A Girl Like Her movie review
Amy Weber’s A Girl Like Her strives to bring the age-old bully-vs-victim empowerment genre to a new light—and surprisingly, in subtle ways, it accomplishes exactly that. Shot in an interesting combo of “found footage” and documentary style, the movie powerfully depicts multiple perspectives surrounding a tragedy in a small town.

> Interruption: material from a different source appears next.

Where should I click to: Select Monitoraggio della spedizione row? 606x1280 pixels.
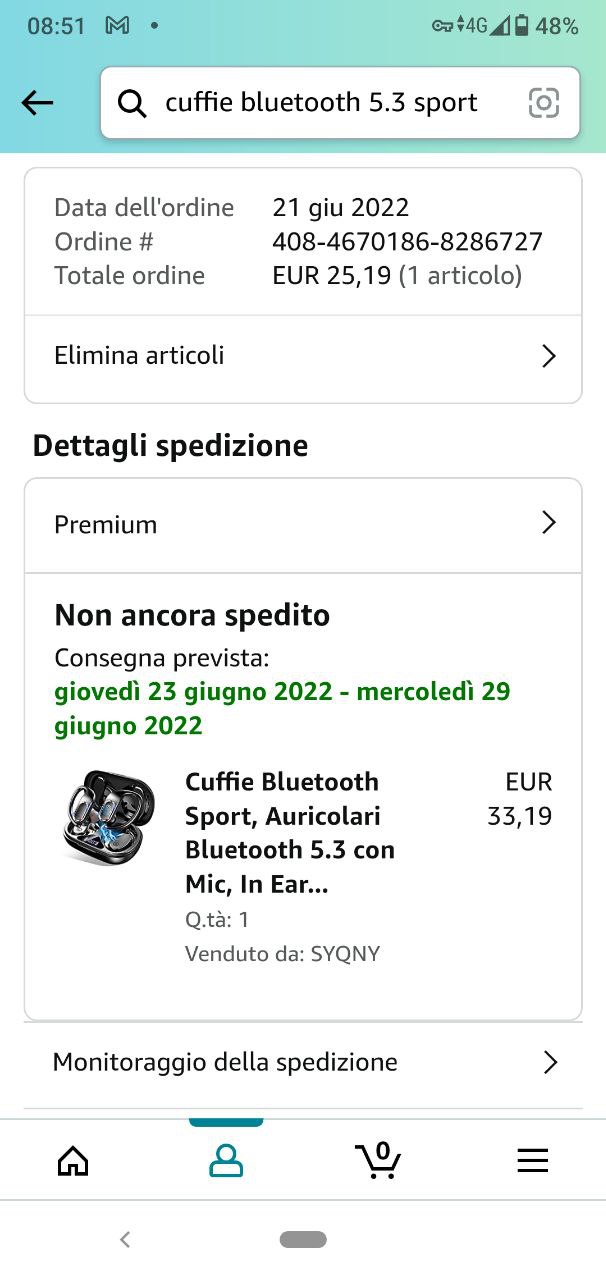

When Jessica Burns attempts suicide, rumors start to fly, saying that popular girl Avery bullied her to the point of taking her own life. Jessica’s best friend Brian documented the bullying via hidden cameras. A documentary (within the storyline) is being filmed at the school and tries to uncover the truth of what really happened. The movie’s storytelling takes a turn when the person filming the “documentary” steps in and actually acts as a catalyst for character development. It’s fascinating to see the “documentary” tracking every second of Avery’s confident facade crumbling in the wake of her guilt. One line in the movie stood out to me: “Hurt people hurt people.” Showing Avery’s off-kilter home life rescued her from the cardboard bully stereotype. Another heartbreaking moment was when Jessica’s mother questions Brian why he didn’t show her the footage earlier. His guilt is immediate, and we understand that the toll of the suicide is equally painfully for the best friend and the parents.
The bullying is expected: physical and verbal abuse as well as nasty cyberbullying. However, Jessica’s attempted suicide goes to show that the effects of bullying piles up until students see no way out other than death. It’s a powerful, visceral message A Girl Like Her sends out, for both the bully and the bullied.